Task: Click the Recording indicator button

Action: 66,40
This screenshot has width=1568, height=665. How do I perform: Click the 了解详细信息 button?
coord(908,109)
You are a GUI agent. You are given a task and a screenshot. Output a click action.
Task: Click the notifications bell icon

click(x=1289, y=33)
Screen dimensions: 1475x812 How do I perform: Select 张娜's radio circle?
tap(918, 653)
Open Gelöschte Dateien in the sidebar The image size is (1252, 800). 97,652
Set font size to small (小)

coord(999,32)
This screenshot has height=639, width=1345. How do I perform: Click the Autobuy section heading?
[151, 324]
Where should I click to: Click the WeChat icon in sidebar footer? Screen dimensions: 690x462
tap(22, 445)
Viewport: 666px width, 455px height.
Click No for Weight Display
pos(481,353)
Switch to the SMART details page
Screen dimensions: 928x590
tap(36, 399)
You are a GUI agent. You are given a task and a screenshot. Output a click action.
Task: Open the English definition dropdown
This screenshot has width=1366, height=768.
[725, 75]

— WORK ORDER —
Nothing but the lines holding the word "Open" should be returned from the listing above.

— SOLUTION FOR THIS PROBLEM —
Open Gelöschte Dateien in the sidebar The image size is (1252, 800). 97,652
Task: Open the English definition dropdown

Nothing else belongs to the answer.